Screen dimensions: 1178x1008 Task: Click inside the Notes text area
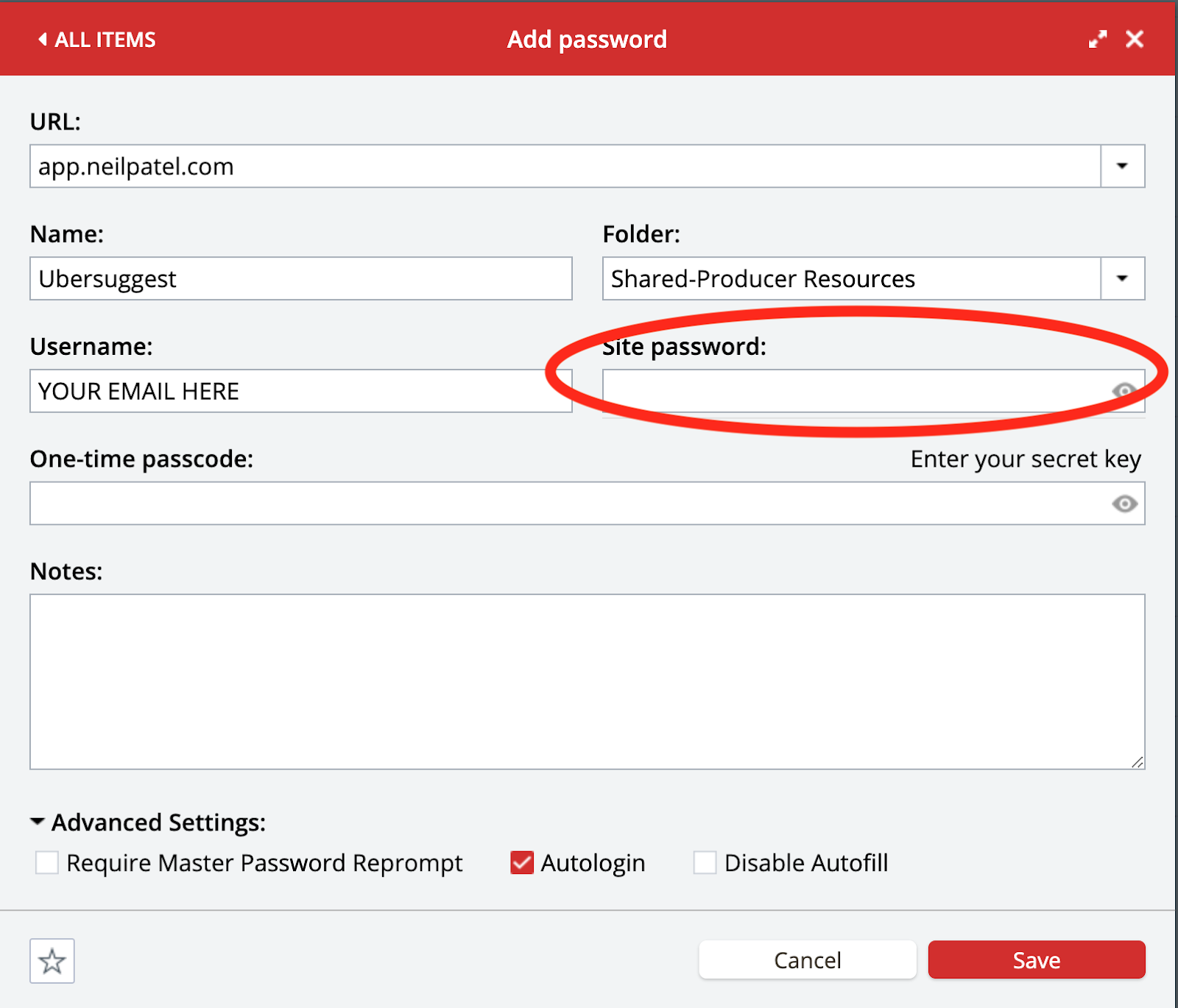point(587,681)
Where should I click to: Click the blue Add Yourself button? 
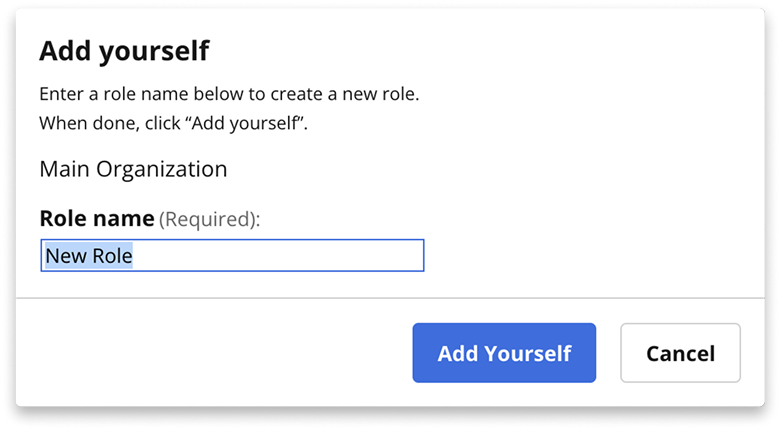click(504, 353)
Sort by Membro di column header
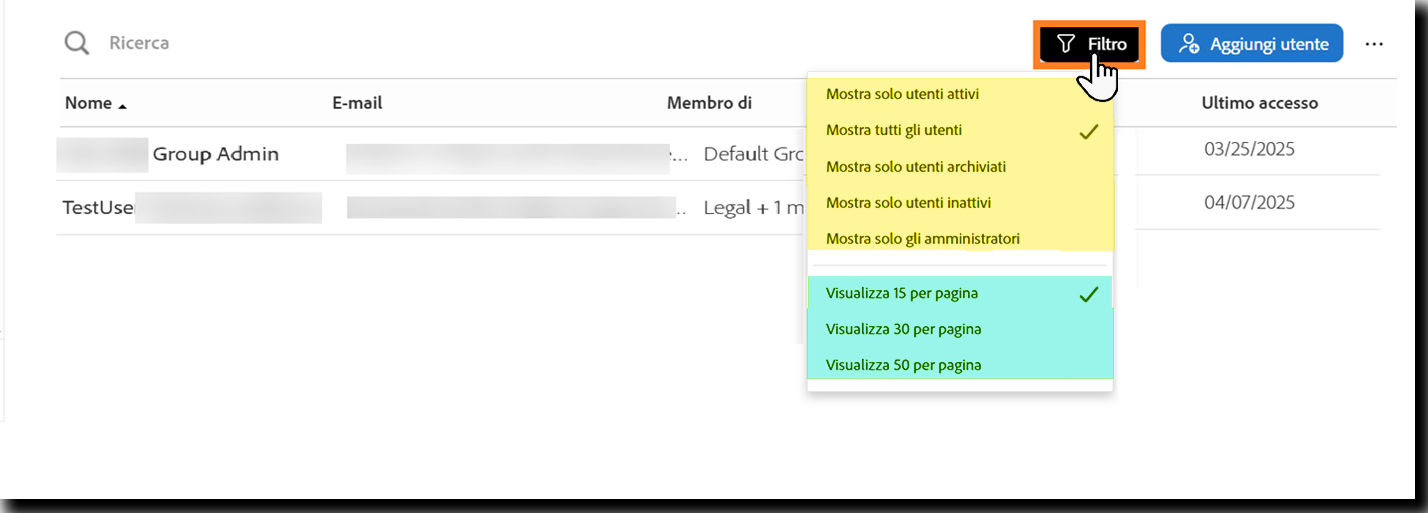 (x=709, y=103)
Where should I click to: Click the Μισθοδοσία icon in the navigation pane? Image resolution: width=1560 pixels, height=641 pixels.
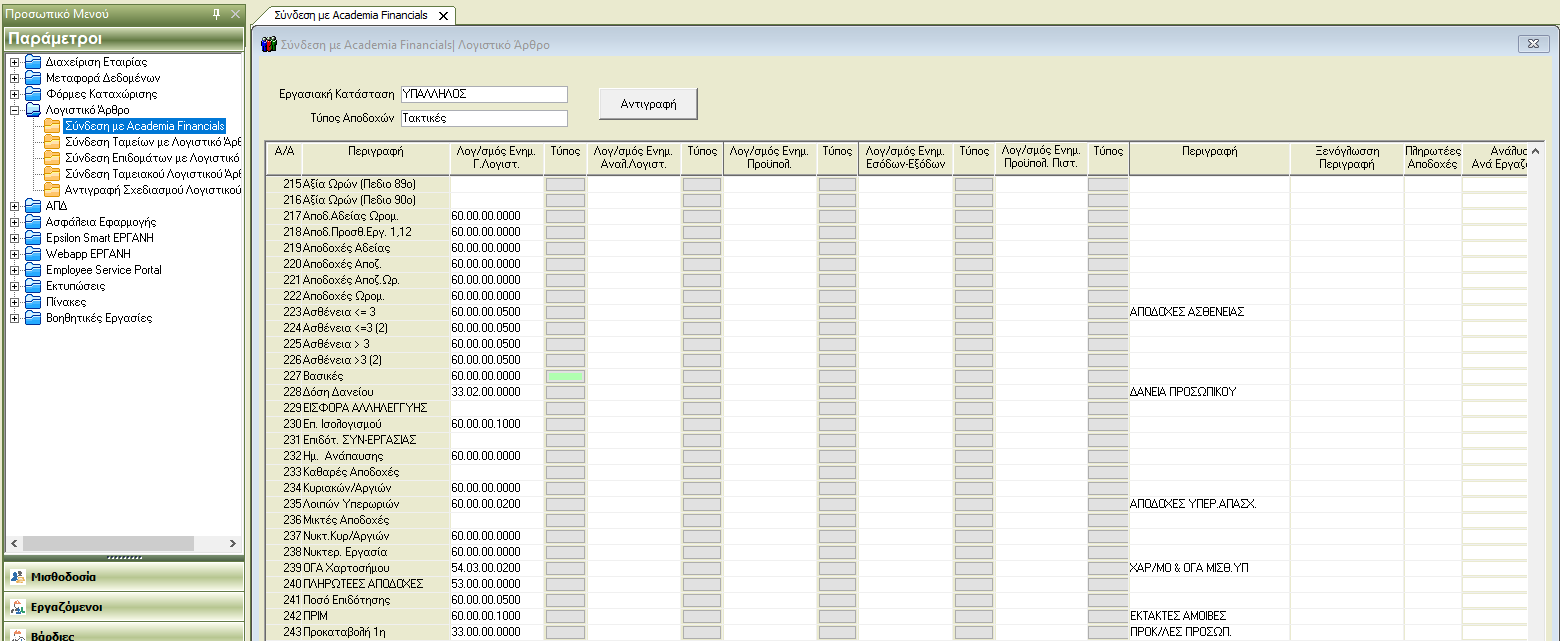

+++++

▶ What is being asked
Reproduce the material exactly; omit the pictures.

▶ Answer for this exercise
Screen dimensions: 1178x1008 Task: Click inside the Notes text area
point(587,681)
Where should I click to: Click the blue Add Yourself button? 
click(504, 353)
Sort by Membro di column header
 (x=709, y=103)
Where should I click to: Click the Μισθοδοσία icon in the navigation pane? Image resolution: width=1560 pixels, height=641 pixels.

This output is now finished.